Vechta - 95 000 Euro von schwedischen Kunden als vorweihnachtliches Spitzengebot für das vierjährige Dressurtalent „Fürst Pückler“ einen Fürst Romancier-Lanciano-Rheinblick-Sohn Nachkommen (Züchter/Aussteller: Carol Stadler, Schweiz), ein Zuschlagpreis, der bei einer 31 Pferde umfassenden Kollektion im Schnitt bei von 20 694 Euro lag sowie ein Umsatz von 641 500 Euro: So präsentieren sich die Eckdaten der Statistik zur Nikolausauktion im Oldenburger Pferdezentrum Vechta am Sonnabend, 6. Dezember.
Springtalent schließt auf
Erfreulich aus Sicht der Springpferdezüchter unter den Beschickern der 57. Winter-Mixed Sales: 57 000 Euro, und damit das zweithöchste Gebot des Tages war dem der Stall Puschat die Parcourshoffnung „Dakota“ (Züchter/Aussteller: Gerd Wieker, Ganderkesee) wert.
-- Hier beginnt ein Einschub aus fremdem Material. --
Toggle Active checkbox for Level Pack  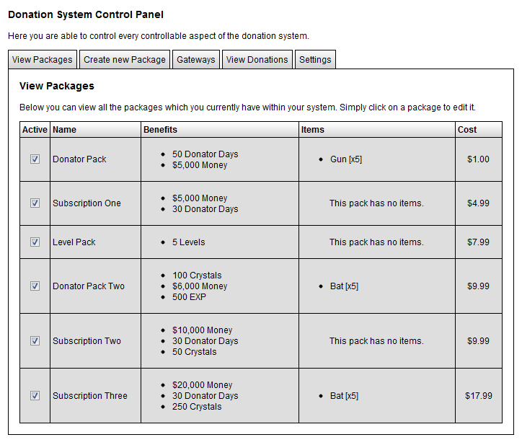click(x=35, y=242)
In Bonstetten (Bayern), wohin die Stute mit einem Diarado-Laurin-Lombard-Pedigree wechselt, trainiert der spanische Nationenpreisreiter Luis Jesus Escobar die Springpferde.
Weltweite Drehscheibe
Im Bieterreigen stark vertreten waren in Vechta einmal mehr ausländische Fans des Oldenburger Pferdes, die 13 mal zum Zug kamen. Drei Auktioniken gingen nach China, zwei nach Italien und zwei in die USA. Darüber hinaus erfolgten Verkäufe nach Australien, Frankreich, Norwegen, Schweden sowie in die Schweiz und nach Spanien. Vor diesem Hintergrund sieht sich der Zuchtverband in seinen weltweiten Vermarktungsanstrengungen.